Enhanced electro-optic modulation in resonant metasurfaces of lithium niobate

TL;DR

This paper demonstrates a lithium niobate metasurface capable of fast, low-voltage, MHz-range optical modulation, with resonance-enhanced transmission modulation by a factor of 80, advancing free-space photonic device technology.

Contribution

It introduces a resonant lithium niobate metasurface that significantly enhances electro-optic modulation efficiency for free-space applications.

Findings

Resonance enhances transmission modulation by 80 times.

Achieved low-voltage, MHz-speed modulation.
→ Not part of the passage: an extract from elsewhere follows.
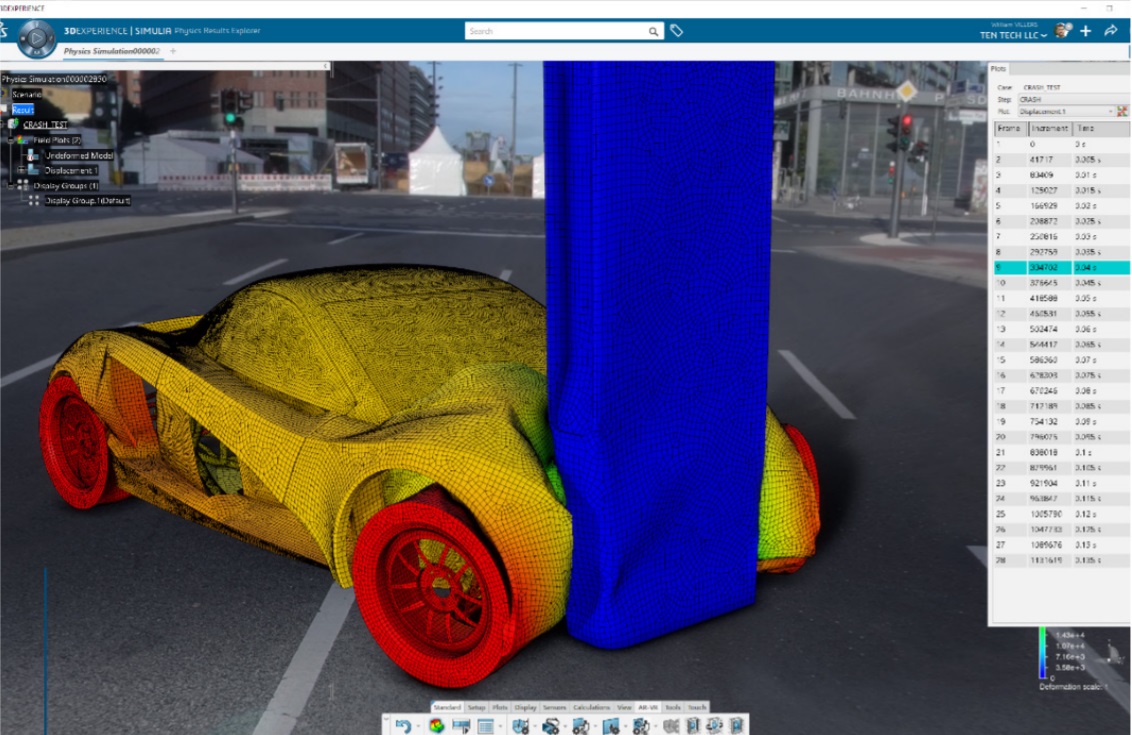Click the plus Add icon in header
This screenshot has width=1132, height=735.
pos(1086,31)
First demonstration of lithium niobate metasurface for free-space modulation.

Abstract

In display technologies or data processing, planar and subwavelength free-space components suited for flat photonic devices are needed. Metasurfaces, which shape the optical wavefront within hundreds of nanometers, can provide a solution for thin and portable photonic devices, e.g. as CMOS-compatible modules. While conventional electro-optic modulators are inconvenient to operate in free space configurations, its principle can largely be applied to the development of active metasurfaces with the prospect of modulation speeds up to the GHz region. Here, we use this concept to realize fast and continuous modulation of light at low voltage and MHz speed with a lithium niobate metasurface tuned by the linear electro-optic effect. Furthermore, we exploit the resonance in the visible to enhance the modulation of the transmitted light by two orders of magnitude, namely by a factor of 80, compared to the unstructured substrate. This proof-of-concept work is a first important step towards the use of lithium niobate metasurfaces for free space modulation.